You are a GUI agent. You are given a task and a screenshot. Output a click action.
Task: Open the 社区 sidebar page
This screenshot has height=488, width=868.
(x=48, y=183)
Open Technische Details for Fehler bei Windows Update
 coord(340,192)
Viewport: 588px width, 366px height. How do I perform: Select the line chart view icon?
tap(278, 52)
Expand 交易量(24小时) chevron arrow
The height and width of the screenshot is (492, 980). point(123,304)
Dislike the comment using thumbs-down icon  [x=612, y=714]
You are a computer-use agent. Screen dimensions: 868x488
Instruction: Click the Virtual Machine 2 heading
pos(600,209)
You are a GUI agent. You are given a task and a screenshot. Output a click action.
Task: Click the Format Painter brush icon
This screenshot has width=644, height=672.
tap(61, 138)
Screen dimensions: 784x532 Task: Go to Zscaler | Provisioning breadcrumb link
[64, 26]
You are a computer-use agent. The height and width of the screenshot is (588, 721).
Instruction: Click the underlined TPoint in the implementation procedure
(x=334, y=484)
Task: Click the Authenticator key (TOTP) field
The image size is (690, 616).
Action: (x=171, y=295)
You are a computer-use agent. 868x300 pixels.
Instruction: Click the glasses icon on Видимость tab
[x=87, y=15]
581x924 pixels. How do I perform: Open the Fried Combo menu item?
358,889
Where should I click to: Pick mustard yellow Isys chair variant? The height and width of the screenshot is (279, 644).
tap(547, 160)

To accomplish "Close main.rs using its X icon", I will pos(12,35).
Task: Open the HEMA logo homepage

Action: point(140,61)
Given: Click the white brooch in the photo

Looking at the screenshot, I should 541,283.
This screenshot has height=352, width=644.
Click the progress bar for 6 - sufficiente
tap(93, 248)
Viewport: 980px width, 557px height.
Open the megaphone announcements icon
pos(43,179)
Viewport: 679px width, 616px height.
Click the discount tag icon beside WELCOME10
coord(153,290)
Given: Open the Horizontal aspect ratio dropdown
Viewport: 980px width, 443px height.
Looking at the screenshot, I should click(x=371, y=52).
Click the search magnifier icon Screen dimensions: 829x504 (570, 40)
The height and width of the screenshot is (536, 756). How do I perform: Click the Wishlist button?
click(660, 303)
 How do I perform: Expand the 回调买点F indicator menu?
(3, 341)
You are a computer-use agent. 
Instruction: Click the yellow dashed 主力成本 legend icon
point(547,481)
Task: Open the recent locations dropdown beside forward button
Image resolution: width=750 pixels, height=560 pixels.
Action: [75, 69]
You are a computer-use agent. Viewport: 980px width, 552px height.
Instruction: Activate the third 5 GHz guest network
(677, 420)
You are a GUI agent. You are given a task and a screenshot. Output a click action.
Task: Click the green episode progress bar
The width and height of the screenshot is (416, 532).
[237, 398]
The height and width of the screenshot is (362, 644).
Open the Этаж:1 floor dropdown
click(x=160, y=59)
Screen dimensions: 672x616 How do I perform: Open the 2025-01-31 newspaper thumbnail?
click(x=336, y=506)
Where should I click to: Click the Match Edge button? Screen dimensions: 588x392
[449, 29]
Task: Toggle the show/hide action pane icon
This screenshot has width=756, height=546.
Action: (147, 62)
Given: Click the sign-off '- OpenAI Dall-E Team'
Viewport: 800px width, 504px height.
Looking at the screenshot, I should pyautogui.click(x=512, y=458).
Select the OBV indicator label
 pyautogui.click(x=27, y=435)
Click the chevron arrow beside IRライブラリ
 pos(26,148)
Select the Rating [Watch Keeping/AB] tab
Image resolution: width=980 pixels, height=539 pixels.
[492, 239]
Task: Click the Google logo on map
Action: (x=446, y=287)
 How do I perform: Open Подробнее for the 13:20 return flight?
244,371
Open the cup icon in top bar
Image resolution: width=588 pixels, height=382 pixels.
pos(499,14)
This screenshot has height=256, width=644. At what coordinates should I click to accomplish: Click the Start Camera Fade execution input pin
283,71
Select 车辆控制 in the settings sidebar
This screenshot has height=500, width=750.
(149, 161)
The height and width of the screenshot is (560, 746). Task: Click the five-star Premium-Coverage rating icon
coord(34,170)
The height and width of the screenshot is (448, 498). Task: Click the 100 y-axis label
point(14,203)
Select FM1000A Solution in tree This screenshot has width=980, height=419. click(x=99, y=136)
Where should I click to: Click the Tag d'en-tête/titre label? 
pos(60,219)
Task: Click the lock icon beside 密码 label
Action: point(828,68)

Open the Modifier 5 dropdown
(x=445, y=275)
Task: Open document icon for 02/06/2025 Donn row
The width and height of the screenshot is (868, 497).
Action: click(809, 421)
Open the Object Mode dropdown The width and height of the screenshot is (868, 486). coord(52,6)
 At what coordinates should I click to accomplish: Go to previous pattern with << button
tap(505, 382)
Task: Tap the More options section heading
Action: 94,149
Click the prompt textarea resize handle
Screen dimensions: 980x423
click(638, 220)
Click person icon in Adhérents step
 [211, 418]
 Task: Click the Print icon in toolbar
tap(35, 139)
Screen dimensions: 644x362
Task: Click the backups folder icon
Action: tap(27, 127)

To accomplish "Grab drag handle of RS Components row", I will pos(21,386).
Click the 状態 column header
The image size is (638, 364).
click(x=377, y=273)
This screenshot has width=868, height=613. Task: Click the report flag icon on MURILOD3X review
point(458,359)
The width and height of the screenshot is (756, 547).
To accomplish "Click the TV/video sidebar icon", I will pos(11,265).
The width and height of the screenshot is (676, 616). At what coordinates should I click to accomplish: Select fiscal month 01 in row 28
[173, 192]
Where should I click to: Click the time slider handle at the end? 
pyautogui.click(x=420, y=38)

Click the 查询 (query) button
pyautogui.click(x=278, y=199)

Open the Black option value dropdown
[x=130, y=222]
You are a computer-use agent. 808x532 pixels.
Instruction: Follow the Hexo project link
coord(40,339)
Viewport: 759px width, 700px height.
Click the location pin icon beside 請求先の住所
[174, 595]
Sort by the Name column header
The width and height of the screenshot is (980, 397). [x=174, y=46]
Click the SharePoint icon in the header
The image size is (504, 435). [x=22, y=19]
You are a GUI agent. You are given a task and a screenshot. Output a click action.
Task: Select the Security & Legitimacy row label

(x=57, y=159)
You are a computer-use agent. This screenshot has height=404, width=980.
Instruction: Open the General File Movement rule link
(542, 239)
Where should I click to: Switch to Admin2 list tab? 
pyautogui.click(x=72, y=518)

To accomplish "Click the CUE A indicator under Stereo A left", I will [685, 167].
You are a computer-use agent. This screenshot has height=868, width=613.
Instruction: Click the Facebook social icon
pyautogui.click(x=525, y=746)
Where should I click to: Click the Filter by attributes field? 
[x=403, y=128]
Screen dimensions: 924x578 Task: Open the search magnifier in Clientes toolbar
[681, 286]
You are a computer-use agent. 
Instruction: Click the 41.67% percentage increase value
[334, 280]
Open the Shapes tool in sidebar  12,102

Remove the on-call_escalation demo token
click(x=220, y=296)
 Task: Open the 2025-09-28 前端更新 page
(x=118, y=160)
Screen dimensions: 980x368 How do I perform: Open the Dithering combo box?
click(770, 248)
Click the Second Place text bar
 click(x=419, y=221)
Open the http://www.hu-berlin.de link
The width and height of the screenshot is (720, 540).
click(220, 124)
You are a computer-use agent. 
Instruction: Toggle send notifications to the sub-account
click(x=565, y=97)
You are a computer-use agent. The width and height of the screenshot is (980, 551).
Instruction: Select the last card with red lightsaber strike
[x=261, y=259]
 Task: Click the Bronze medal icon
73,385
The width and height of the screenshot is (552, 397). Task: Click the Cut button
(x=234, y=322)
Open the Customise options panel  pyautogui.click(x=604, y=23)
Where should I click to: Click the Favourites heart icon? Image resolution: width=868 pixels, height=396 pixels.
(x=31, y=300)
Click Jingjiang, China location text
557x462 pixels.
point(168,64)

:::::

*Task goal:*
From the line with "The width and height of the screenshot is (552, 397)." through the final line of the records, return each line exactly. Leave out the rest.

*Expected output:*
The width and height of the screenshot is (552, 397). Task: Click the Cut button
(x=234, y=322)
Open the Customise options panel  pyautogui.click(x=604, y=23)
Where should I click to: Click the Favourites heart icon? Image resolution: width=868 pixels, height=396 pixels.
(x=31, y=300)
Click Jingjiang, China location text
557x462 pixels.
point(168,64)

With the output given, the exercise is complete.